* _GIVEN PROBLEM_
Please return each line of the records below that contains the word "window". Case counts.

* _Entries on target coordinates_
-*-*-

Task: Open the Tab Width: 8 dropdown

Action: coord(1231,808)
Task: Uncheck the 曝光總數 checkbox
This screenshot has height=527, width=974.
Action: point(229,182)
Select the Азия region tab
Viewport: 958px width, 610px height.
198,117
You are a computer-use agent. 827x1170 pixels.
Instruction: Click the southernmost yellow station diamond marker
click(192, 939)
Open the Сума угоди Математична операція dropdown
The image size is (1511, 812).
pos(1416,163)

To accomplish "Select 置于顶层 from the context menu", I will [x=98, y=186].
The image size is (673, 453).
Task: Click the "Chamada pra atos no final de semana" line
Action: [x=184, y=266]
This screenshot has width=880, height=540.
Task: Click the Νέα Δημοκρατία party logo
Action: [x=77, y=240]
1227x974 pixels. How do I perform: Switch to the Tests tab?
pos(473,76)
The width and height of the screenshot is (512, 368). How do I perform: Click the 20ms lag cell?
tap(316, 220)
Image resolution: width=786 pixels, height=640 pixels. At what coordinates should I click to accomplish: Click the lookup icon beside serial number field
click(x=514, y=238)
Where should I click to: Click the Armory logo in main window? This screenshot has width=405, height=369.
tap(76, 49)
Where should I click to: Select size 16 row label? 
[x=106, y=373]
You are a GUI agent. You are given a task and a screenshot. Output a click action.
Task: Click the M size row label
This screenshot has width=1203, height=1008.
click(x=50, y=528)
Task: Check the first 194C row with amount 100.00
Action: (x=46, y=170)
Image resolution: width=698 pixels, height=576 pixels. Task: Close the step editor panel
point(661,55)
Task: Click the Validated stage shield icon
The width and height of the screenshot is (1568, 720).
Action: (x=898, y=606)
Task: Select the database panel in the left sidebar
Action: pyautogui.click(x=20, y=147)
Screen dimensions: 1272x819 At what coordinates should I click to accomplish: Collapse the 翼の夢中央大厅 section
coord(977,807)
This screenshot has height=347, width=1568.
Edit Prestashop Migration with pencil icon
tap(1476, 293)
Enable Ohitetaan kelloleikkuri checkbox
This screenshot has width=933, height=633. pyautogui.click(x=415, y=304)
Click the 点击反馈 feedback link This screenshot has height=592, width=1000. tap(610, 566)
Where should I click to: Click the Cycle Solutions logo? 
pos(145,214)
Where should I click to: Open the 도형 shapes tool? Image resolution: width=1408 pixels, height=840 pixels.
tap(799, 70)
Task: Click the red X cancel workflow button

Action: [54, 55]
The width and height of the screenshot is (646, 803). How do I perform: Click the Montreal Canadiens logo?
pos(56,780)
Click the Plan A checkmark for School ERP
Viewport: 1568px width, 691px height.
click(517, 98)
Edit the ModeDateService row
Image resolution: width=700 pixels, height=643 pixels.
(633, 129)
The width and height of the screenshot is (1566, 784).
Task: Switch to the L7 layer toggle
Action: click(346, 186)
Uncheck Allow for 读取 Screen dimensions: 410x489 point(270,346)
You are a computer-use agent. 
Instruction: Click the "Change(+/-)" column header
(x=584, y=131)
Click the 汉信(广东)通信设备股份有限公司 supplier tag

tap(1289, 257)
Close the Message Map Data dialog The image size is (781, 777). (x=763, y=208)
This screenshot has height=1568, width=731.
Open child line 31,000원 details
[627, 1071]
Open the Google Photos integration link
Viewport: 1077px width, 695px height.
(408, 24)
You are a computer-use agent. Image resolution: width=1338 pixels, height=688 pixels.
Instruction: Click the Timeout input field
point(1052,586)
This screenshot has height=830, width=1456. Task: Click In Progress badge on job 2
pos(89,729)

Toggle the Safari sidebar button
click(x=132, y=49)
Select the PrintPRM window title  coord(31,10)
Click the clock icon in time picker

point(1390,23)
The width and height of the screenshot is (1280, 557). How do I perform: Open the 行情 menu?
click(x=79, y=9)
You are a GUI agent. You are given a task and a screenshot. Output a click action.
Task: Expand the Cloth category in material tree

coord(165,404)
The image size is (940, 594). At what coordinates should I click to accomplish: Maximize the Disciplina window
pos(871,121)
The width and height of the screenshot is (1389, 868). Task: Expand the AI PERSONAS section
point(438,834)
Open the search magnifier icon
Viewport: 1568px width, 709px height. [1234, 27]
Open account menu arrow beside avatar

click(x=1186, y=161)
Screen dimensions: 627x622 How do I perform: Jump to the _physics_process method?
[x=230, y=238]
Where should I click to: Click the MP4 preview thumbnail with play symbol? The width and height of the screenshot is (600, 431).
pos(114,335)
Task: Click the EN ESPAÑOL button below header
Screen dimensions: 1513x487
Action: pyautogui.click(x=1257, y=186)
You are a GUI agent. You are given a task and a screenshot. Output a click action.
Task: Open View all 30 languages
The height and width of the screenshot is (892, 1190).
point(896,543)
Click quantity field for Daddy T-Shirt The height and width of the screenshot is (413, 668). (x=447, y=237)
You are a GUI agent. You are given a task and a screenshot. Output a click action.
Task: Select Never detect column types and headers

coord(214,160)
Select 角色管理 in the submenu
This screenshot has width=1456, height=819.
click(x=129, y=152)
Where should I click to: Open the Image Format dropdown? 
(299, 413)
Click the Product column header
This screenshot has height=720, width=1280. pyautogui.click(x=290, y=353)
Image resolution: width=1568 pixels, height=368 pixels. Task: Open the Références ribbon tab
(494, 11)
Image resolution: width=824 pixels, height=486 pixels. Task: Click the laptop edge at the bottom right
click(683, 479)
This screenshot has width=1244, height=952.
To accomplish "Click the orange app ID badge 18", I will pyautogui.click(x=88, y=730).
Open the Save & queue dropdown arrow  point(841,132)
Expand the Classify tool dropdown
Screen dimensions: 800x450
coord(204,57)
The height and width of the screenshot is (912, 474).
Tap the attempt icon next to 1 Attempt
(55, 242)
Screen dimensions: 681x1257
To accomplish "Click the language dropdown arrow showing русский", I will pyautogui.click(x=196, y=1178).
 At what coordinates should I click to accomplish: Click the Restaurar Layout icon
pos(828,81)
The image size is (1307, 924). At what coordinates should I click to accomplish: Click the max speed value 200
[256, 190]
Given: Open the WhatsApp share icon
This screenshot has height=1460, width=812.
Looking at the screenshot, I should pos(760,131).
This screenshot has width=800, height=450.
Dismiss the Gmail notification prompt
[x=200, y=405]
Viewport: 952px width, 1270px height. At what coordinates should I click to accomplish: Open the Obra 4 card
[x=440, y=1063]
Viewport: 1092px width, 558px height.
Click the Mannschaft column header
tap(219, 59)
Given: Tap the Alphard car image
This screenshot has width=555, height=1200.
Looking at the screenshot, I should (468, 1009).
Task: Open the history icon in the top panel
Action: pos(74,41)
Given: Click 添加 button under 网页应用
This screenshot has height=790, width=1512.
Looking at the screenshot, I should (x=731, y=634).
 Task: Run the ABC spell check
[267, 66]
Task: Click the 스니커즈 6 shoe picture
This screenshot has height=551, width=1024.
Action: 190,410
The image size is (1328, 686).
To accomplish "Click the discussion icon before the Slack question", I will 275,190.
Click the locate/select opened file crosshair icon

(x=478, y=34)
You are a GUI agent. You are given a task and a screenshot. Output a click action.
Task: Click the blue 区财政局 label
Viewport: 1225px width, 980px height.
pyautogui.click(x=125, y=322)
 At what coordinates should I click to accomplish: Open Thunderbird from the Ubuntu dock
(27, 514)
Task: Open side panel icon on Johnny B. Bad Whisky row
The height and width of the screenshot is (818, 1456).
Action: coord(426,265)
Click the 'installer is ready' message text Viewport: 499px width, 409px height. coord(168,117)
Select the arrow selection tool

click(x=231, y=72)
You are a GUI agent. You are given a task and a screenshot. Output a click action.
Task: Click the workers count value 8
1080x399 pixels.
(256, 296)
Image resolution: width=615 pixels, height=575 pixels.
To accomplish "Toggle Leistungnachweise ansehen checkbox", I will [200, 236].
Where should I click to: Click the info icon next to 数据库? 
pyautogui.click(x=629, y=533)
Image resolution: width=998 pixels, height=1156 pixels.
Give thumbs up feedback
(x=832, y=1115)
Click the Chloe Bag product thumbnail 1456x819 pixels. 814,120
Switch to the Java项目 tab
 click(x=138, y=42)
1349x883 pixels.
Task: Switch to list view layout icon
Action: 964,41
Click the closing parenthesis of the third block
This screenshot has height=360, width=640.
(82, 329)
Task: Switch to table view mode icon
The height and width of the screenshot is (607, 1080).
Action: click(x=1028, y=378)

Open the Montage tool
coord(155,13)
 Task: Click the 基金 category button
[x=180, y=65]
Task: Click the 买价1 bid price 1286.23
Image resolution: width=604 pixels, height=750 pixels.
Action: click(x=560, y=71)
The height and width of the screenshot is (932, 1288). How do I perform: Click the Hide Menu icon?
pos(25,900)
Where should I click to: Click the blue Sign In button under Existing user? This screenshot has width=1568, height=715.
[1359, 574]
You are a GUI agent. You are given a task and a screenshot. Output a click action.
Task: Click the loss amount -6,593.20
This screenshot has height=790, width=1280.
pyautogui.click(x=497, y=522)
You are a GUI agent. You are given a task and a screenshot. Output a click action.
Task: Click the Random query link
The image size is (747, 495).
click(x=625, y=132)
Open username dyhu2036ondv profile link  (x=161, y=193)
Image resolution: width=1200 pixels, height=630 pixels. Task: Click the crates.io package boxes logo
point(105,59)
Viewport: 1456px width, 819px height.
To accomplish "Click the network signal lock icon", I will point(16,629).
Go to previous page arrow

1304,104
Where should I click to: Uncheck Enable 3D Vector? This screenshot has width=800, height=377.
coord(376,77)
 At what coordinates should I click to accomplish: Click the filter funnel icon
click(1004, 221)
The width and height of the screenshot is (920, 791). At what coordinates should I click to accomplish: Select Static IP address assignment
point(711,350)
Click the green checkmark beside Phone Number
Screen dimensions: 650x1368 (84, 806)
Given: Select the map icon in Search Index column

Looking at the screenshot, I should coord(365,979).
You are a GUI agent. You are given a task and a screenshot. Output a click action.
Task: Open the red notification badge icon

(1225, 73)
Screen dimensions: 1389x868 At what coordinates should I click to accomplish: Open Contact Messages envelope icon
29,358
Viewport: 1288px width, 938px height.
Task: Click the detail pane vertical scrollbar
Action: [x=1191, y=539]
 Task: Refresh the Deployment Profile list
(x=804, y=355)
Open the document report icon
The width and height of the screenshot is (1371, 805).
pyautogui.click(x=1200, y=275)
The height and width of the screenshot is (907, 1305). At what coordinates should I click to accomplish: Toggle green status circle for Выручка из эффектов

-*-*-

* _ANSWER TO THE PROBLEM_
Where should I click to: Click the Armory logo in main window? This screenshot has width=405, height=369.
Select the PrintPRM window title  coord(31,10)
The image size is (940, 594). At what coordinates should I click to accomplish: Maximize the Disciplina window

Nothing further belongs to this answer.